[00:57:30] <JJMC89>	 Rook: for T379746, if you need specifics to secure PAWS, I can provide more info privately.
[00:57:30] <stashbot>	 T379746: Cleanup miners - https://phabricator.wikimedia.org/T379746
[00:58:44] <Rook>	 No no need for specifics. I thought there was some way to block an IP is what I was wondering about IPs. We can add the security tag to that ticket if you think it is appropriate 
[01:01:24] <JJMC89>	 I can block IPs, which I have done for the proxies/web hosts. The largest group appears to be normal telecom provider though with other legitimate users.
[01:03:14] <JJMC89>	 Reviewing at this rate isn't sustainable though. Something is likely going to need to be done from the PAWS/cloud side.
[09:03:51] <dcaro>	 morning
[09:40:26] <blancadesal>	 o/
[09:49:56] <arturo>	 o/
[11:05:33] <dcaro>	 quick review https://gitlab.wikimedia.org/repos/cloud/toolforge/toolforge-deploy/-/merge_requests/595 <- it's preventing running the tests in lima-kilo
[11:05:36] <dcaro>	 (without manual changes)
[11:09:35] <dcaro>	 dhinus: thanks, addressed your comments
[11:10:00] <dhinus>	 dcaro: thanks, approved
[11:15:19] <dhinus>	 I'm trying to figure out what's the best answer to this email, or in general to cloud vps users who want to experiment with prometheus metrics
[11:15:23] <dhinus>	 https://lists.wikimedia.org/hyperkitty/list/cloud@lists.wikimedia.org/thread/3SAMOJSJZBH64M3WPQJXXIUACKJPMBJA/
[11:15:53] <dhinus>	 we have some docs here suggesting it's ok-ish to push some custom metrics to the metricinfra prometheus https://wikitech.wikimedia.org/wiki/Portal:Cloud_VPS/Admin/Monitoring#Metricsinfra_Prometheus
[11:16:42] <dhinus>	 but I feel like we need more docs on how to actually do it, or how to set up a custom prometheus instance in a project (if that makes sense)
[11:17:02] <arturo>	 dhinus: yeah, same feeling here regarding using metricsinfra prometheus
[11:17:20] <arturo>	 and also same, about additional docs
[11:18:07] <dhinus>	 I guess the "easy" answer is pointing them to the -cloud IRC channel for help :D
[11:19:01] <dhinus>	 but maybe I'll try to figure out how this example mentioned in wikitech is working https://libraryupgrader2.wmcloud.org/metrics
[11:20:09] <dhinus>	 does prometheus.wmcloud.org scrape the /metrics URL on _all_ cloudvps vms?

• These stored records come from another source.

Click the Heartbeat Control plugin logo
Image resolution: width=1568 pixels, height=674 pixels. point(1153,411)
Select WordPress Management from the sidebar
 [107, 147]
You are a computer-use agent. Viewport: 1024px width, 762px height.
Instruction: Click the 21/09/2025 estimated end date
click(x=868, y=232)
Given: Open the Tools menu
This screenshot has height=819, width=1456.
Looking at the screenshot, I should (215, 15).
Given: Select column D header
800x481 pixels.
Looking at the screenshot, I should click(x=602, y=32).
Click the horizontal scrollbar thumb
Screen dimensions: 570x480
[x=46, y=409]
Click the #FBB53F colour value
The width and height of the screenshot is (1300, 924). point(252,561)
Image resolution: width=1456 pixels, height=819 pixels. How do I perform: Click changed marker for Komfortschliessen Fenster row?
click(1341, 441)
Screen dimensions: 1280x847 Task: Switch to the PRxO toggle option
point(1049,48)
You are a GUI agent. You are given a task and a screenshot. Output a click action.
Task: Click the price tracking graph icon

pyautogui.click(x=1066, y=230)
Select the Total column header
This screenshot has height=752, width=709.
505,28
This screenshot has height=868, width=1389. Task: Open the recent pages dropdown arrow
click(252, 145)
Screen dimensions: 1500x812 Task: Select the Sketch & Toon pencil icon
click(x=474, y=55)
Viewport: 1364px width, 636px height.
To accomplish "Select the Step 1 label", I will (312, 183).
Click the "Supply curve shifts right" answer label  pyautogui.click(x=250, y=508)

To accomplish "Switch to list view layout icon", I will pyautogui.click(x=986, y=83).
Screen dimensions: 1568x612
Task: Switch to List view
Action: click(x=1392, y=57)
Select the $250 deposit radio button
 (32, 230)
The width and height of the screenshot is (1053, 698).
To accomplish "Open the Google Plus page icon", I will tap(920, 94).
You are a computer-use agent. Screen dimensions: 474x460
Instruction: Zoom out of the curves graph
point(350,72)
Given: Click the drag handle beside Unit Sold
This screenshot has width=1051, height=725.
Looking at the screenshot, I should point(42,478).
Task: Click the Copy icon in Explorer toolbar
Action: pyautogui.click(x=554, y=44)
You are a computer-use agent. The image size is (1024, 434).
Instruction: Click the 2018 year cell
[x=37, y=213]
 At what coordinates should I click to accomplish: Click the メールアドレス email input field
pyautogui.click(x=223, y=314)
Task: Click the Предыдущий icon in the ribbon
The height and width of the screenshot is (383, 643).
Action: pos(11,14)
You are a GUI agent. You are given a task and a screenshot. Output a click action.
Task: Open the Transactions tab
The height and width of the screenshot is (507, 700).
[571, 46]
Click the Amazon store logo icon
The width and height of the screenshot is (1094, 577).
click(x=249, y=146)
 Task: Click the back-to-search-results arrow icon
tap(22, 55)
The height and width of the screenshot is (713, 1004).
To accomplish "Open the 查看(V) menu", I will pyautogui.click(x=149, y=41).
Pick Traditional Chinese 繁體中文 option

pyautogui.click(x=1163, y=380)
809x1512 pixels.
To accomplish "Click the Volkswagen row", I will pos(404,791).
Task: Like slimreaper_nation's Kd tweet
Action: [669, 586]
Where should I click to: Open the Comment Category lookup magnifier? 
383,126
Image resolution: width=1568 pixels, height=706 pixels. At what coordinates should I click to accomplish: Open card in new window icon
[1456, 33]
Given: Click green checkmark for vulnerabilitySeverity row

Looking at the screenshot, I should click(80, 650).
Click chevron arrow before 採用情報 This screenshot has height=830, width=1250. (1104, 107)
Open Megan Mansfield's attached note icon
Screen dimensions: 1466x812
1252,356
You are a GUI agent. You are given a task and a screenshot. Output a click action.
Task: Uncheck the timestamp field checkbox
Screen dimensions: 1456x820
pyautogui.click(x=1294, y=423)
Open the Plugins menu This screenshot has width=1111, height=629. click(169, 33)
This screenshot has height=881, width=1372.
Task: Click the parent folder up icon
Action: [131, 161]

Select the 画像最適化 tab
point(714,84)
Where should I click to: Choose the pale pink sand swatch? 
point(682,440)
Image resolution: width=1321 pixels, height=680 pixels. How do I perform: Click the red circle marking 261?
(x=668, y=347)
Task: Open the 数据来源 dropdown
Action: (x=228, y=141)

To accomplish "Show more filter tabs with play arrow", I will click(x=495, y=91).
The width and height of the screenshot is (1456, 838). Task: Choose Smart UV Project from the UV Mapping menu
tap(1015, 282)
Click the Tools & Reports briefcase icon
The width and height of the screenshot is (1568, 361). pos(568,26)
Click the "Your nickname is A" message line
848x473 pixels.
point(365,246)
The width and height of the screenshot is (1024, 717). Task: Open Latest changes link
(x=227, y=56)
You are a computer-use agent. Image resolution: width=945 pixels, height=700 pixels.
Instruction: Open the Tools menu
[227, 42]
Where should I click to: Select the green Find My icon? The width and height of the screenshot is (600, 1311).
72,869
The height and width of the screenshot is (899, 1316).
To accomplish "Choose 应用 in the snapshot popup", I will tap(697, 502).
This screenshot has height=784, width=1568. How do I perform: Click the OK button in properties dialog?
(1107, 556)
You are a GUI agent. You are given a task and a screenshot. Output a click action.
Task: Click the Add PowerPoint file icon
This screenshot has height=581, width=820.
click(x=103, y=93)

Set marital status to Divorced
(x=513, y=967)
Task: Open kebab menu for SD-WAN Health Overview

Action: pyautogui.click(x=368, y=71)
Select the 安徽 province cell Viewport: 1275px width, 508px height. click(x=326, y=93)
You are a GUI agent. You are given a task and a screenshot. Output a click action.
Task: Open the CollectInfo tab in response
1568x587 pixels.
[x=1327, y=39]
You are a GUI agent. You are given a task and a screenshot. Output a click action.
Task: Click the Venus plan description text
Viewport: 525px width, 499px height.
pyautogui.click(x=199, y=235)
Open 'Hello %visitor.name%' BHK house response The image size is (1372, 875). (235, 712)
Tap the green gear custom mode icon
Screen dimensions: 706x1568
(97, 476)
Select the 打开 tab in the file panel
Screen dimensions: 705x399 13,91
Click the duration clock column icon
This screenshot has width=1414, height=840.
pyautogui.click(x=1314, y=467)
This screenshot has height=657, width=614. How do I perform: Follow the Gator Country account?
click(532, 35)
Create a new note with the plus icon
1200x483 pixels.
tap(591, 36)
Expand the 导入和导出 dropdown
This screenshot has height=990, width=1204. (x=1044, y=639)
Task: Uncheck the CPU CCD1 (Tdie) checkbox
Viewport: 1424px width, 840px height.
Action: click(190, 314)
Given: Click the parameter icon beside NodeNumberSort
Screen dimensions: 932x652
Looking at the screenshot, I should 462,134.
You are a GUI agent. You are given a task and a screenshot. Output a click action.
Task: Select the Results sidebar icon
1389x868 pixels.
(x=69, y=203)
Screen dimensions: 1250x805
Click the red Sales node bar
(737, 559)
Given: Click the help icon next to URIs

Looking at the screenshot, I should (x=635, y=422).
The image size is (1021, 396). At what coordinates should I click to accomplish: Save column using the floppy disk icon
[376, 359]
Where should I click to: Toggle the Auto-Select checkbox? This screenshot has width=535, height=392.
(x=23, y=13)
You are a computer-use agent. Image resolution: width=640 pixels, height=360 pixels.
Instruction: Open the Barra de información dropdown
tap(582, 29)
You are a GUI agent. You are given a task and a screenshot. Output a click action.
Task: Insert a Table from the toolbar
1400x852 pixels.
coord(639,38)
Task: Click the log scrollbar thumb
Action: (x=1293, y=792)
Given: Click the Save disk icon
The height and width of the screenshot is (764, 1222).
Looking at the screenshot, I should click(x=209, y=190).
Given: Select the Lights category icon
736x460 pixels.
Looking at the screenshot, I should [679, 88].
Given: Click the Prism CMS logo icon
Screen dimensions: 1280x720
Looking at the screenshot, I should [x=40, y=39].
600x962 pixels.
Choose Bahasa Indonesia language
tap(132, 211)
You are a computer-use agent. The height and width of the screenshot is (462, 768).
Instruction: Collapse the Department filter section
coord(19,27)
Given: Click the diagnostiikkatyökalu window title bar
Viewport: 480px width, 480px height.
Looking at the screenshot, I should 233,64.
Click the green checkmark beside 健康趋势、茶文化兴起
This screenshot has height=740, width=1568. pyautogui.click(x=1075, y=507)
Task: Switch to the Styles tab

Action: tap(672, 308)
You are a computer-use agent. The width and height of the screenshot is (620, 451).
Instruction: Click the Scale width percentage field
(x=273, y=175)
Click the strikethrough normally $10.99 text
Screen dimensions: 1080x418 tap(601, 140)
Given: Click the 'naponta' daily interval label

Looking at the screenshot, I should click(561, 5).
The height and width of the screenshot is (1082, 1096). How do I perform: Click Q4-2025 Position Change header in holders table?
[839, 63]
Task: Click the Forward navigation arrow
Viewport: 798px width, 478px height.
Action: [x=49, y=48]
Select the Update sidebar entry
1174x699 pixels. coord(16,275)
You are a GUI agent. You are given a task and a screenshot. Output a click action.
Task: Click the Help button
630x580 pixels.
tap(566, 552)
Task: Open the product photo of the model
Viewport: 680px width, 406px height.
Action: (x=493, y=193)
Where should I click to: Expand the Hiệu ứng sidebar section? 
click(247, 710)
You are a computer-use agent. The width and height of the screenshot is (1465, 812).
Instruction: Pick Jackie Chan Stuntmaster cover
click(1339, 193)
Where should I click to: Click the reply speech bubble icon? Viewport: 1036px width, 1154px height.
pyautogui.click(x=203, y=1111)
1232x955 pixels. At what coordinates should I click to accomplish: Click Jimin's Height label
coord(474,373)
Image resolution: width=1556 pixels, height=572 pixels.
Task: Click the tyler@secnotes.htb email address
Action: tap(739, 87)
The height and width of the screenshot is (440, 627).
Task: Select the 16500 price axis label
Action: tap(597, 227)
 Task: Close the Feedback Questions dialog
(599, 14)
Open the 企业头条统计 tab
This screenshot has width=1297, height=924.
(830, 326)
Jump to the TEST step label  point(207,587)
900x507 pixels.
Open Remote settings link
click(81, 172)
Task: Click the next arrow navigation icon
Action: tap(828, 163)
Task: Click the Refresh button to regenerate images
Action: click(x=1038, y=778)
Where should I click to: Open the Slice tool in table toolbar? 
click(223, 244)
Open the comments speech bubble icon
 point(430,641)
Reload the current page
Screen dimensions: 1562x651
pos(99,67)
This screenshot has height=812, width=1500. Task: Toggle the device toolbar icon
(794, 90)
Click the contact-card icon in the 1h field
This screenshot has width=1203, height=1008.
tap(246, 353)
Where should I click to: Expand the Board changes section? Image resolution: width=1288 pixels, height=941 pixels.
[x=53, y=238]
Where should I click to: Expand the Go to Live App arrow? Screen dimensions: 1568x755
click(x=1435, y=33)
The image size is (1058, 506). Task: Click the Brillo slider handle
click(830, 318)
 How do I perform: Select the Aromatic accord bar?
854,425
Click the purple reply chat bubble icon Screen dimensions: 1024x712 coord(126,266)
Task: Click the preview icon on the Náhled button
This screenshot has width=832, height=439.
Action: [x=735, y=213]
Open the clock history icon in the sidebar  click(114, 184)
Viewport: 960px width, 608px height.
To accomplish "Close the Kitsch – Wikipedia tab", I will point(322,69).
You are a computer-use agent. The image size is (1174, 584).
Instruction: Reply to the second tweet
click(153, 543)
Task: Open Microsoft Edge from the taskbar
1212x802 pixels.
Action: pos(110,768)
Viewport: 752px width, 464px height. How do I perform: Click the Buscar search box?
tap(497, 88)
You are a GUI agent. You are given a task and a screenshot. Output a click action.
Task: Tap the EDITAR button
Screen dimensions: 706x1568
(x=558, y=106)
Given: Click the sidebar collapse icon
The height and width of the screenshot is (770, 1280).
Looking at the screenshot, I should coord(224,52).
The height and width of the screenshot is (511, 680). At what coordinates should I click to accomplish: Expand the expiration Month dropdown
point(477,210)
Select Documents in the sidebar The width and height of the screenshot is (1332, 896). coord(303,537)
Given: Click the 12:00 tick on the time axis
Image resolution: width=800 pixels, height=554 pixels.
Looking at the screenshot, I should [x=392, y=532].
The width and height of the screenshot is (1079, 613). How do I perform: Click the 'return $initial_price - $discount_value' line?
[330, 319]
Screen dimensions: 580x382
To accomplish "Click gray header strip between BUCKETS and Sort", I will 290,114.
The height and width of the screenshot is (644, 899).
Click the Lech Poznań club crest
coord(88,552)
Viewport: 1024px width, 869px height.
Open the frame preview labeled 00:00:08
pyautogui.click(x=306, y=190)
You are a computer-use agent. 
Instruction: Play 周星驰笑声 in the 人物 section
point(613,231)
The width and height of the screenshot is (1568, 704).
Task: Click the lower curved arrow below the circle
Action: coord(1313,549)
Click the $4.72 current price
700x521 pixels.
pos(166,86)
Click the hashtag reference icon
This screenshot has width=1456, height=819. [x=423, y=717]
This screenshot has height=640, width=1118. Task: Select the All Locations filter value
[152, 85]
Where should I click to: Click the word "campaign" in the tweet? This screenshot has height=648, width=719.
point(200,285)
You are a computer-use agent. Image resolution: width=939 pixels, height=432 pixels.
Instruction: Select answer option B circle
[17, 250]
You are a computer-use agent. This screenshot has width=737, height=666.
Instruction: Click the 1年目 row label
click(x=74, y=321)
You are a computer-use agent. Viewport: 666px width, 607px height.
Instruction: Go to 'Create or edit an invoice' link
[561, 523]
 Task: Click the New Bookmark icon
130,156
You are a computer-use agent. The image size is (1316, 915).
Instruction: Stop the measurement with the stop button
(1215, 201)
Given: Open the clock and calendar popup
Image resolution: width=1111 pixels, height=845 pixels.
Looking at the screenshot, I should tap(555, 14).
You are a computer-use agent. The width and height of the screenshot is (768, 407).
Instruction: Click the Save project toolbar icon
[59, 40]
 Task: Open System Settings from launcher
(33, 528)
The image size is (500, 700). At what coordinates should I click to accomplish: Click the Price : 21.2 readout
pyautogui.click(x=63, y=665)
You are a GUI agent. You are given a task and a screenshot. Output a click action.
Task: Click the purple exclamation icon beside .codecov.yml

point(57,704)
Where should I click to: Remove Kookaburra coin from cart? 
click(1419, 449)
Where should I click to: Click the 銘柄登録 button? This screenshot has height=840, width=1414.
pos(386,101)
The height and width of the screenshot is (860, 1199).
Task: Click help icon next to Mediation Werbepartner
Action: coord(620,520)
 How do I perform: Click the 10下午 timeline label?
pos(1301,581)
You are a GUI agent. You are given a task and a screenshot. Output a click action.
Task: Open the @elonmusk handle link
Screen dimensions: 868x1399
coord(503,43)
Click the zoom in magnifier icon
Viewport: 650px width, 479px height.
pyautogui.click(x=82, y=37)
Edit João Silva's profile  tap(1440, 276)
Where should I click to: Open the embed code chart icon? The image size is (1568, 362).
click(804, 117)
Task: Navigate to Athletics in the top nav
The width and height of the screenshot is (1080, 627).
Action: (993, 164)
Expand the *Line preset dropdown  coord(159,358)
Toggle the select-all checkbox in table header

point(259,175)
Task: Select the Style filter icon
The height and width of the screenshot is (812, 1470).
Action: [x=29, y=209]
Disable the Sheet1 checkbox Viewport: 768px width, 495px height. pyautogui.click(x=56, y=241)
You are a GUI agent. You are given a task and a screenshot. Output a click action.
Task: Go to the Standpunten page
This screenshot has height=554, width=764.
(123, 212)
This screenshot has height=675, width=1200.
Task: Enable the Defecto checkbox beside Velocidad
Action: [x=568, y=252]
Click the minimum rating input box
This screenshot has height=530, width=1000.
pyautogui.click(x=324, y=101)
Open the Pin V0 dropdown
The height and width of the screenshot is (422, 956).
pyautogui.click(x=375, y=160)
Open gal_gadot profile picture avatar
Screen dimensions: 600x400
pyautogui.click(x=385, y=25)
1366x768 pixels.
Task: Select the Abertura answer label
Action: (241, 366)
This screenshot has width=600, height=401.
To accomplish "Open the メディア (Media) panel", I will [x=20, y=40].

[11:21:57] <dcaro>	 I don't think so, both suggestions would be part of the metricsinfra project service (unfinished), allowing users to define alerts/metrics etc.
[11:22:11] <dcaro>	 we would probably want to do some thinking on the offering we want to give
[11:25:43] <dcaro>	 the config for the scrapes is in the prometheusconfig DB, that the metricsinfra controller uses 
[11:25:49] <dcaro>	 (the scrapes table)
[11:26:38] <dcaro>	 I don't see that one though, looking
[11:27:00] <dcaro>	 found it
[11:28:45] <dcaro>	 https://www.irccloud.com/pastebin/A0T0GaLY/
[11:32:08] <dhinus>	 nice one, thanks
[11:37:16] <dhinus>	 this is the epic task about allowing project admins to configure custom scrape targets: T284993
[11:37:17] <stashbot>	 T284993: Enable self-service Prometheus configuration management for project administrators - https://phabricator.wikimedia.org/T284993
[11:49:40] <dcaro>	 yep, I think that's the one yes
[11:49:45] <dcaro>	 quick review: https://gitlab.wikimedia.org/repos/cloud/toolforge/tools-webservice/-/merge_requests/62
[11:49:54] <dhinus>	 I've added some info to https://wikitech.wikimedia.org/wiki/Portal:Cloud_VPS/Admin/Monitoring#Metricsinfra_Prometheus
[11:50:40] <dcaro>	 thanks
[11:50:52] <dcaro>	 (for the docs)
[11:50:59] <dhinus>	 dcaro: approved the MR
[11:51:19] <dcaro>	 and the review :)
[11:54:47] <dcaro>	 oh, another quick one https://gitlab.wikimedia.org/repos/cloud/toolforge/toolforge-deploy/-/merge_requests/596
[11:54:55] <dcaro>	 (so when I deploy the fix it's actually tested for)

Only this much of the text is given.